Search the data below, and report every line in which "error" occurs.

Data excerpts:
*** Block opens ***
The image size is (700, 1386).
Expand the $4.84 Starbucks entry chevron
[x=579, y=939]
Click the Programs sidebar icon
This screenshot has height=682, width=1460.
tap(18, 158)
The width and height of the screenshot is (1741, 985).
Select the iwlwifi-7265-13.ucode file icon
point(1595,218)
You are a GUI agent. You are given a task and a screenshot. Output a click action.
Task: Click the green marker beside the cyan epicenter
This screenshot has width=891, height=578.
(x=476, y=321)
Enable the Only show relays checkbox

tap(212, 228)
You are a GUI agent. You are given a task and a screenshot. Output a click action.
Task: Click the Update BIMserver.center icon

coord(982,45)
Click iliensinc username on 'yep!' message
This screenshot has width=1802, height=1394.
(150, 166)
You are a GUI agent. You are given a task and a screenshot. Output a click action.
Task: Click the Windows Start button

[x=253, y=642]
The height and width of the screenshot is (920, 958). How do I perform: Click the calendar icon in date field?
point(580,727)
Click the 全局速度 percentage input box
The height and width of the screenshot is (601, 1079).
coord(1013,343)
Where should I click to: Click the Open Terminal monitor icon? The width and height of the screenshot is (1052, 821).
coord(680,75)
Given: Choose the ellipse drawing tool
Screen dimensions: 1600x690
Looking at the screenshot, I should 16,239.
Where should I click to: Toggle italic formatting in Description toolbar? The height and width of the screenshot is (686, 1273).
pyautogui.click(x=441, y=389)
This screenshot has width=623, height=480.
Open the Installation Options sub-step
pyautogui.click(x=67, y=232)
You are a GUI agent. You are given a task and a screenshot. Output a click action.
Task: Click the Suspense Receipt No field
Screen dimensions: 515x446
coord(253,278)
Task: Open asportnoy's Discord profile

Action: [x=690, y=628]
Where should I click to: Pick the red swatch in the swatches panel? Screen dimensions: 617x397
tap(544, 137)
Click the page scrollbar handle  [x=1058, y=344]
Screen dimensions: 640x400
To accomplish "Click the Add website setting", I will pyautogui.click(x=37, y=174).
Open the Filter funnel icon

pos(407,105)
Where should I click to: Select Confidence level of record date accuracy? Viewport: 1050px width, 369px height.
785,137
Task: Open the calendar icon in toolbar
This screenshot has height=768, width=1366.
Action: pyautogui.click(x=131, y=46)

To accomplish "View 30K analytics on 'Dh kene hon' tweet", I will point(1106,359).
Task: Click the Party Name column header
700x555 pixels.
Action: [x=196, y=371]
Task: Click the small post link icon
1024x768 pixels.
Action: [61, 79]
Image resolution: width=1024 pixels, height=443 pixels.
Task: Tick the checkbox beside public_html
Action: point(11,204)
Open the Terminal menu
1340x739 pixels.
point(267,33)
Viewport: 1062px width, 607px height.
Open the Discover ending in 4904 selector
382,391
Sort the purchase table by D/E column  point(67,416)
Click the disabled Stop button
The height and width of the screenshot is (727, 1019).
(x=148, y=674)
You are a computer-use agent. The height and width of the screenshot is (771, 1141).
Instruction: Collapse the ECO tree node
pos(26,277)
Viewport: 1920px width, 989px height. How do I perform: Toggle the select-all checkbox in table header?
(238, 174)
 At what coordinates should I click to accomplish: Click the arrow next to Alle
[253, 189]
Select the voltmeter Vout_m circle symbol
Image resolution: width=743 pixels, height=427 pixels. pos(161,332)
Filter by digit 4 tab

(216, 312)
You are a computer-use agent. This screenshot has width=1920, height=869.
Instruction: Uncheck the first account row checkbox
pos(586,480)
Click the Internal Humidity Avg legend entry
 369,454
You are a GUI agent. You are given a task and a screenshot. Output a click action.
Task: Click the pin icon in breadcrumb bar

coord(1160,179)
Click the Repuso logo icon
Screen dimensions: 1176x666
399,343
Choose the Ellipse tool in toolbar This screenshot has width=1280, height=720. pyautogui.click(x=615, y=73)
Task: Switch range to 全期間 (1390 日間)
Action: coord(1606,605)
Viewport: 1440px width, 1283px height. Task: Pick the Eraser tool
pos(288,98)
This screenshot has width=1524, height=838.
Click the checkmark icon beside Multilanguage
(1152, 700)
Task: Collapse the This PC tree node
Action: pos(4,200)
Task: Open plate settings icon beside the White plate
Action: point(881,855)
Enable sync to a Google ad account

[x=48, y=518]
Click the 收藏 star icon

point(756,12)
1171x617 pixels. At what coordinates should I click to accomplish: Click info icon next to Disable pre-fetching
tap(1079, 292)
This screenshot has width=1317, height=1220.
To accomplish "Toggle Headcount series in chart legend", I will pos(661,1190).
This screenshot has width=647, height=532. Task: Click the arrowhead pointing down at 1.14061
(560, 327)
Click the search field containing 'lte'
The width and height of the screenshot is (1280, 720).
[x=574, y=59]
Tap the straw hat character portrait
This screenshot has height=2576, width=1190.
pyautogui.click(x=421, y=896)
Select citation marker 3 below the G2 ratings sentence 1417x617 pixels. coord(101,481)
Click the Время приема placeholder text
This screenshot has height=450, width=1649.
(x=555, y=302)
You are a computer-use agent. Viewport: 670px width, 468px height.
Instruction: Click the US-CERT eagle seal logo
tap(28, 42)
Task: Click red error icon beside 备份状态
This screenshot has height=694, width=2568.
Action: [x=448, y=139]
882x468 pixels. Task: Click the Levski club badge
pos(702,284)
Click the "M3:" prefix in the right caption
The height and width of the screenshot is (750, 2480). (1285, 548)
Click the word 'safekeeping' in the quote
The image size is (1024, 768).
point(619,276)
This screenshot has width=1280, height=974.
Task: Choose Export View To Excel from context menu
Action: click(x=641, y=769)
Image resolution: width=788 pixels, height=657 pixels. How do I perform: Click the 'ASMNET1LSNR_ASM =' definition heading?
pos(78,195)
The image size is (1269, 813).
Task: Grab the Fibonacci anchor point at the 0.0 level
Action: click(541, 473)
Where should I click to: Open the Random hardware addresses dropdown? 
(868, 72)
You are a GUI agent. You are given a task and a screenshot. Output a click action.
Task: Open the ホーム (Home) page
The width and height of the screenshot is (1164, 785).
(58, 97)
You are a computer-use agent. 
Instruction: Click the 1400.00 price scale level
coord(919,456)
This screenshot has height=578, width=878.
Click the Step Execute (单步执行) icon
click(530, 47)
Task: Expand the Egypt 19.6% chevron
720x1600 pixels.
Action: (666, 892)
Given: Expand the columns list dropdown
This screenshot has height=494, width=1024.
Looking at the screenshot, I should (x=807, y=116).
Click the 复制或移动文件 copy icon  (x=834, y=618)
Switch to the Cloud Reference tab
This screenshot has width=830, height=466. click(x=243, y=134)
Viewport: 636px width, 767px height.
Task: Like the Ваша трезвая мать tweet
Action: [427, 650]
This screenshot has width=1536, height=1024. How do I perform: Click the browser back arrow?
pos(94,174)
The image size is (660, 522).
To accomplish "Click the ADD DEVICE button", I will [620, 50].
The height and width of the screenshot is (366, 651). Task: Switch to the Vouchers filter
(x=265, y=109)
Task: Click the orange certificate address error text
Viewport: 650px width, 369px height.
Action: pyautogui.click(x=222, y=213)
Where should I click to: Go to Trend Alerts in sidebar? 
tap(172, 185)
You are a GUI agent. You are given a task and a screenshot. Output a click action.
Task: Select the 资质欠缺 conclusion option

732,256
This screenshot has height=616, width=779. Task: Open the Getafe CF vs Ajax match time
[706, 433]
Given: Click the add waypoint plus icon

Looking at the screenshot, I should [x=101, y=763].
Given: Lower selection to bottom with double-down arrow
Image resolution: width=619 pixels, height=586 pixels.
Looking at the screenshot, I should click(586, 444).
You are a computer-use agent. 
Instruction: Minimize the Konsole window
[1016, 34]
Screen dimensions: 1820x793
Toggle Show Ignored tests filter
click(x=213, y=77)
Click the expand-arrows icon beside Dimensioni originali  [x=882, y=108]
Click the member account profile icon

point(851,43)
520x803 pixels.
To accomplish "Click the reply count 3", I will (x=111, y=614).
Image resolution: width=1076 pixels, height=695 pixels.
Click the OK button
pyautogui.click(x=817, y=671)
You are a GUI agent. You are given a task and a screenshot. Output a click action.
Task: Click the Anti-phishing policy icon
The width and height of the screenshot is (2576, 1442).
*** Block closes ***
RESULT OF THE TASK:
Task: Click red error icon beside 备份状态
Task: Click the orange certificate address error text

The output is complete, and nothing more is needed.